Stored data:

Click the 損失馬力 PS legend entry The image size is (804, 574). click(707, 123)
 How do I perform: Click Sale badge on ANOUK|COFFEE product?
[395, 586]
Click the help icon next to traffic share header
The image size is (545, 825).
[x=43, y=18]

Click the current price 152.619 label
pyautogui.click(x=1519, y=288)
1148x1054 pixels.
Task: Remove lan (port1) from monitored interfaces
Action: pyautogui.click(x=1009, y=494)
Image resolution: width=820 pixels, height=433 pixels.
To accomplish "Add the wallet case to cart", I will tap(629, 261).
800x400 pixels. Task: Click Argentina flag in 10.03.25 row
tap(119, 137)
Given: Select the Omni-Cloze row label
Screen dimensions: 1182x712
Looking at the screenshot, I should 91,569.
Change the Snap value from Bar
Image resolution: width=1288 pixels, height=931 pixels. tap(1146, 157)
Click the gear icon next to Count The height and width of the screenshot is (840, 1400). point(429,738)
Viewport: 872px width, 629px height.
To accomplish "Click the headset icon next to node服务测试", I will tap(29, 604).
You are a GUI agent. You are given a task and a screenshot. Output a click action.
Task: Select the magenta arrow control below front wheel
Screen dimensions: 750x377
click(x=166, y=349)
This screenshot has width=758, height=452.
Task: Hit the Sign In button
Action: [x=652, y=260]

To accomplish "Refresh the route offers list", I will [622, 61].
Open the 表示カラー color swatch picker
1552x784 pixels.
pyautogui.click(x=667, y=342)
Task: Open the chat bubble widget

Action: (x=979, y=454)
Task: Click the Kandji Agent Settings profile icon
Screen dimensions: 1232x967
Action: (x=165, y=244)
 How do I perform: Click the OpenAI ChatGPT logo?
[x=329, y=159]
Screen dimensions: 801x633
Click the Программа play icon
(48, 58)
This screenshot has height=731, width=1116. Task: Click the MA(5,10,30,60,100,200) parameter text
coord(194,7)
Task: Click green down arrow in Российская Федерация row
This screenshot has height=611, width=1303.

Directions = The answer must be an exact transcription of every record above.

Reply =
Click the 損失馬力 PS legend entry The image size is (804, 574). click(707, 123)
 How do I perform: Click Sale badge on ANOUK|COFFEE product?
[395, 586]
Click the help icon next to traffic share header
The image size is (545, 825).
[x=43, y=18]

Click the current price 152.619 label
pyautogui.click(x=1519, y=288)
1148x1054 pixels.
Task: Remove lan (port1) from monitored interfaces
Action: pyautogui.click(x=1009, y=494)
Image resolution: width=820 pixels, height=433 pixels.
To accomplish "Add the wallet case to cart", I will tap(629, 261).
800x400 pixels. Task: Click Argentina flag in 10.03.25 row
tap(119, 137)
Given: Select the Omni-Cloze row label
Screen dimensions: 1182x712
Looking at the screenshot, I should 91,569.
Change the Snap value from Bar
Image resolution: width=1288 pixels, height=931 pixels. tap(1146, 157)
Click the gear icon next to Count The height and width of the screenshot is (840, 1400). point(429,738)
Viewport: 872px width, 629px height.
To accomplish "Click the headset icon next to node服务测试", I will tap(29, 604).
You are a GUI agent. You are given a task and a screenshot. Output a click action.
Task: Select the magenta arrow control below front wheel
Screen dimensions: 750x377
click(x=166, y=349)
This screenshot has width=758, height=452.
Task: Hit the Sign In button
Action: [x=652, y=260]

To accomplish "Refresh the route offers list", I will [622, 61].
Open the 表示カラー color swatch picker
1552x784 pixels.
pyautogui.click(x=667, y=342)
Task: Open the chat bubble widget

Action: (x=979, y=454)
Task: Click the Kandji Agent Settings profile icon
Screen dimensions: 1232x967
Action: (x=165, y=244)
 How do I perform: Click the OpenAI ChatGPT logo?
[x=329, y=159]
Screen dimensions: 801x633
Click the Программа play icon
(48, 58)
This screenshot has height=731, width=1116. Task: Click the MA(5,10,30,60,100,200) parameter text
coord(194,7)
Task: Click green down arrow in Российская Федерация row
This screenshot has height=611, width=1303.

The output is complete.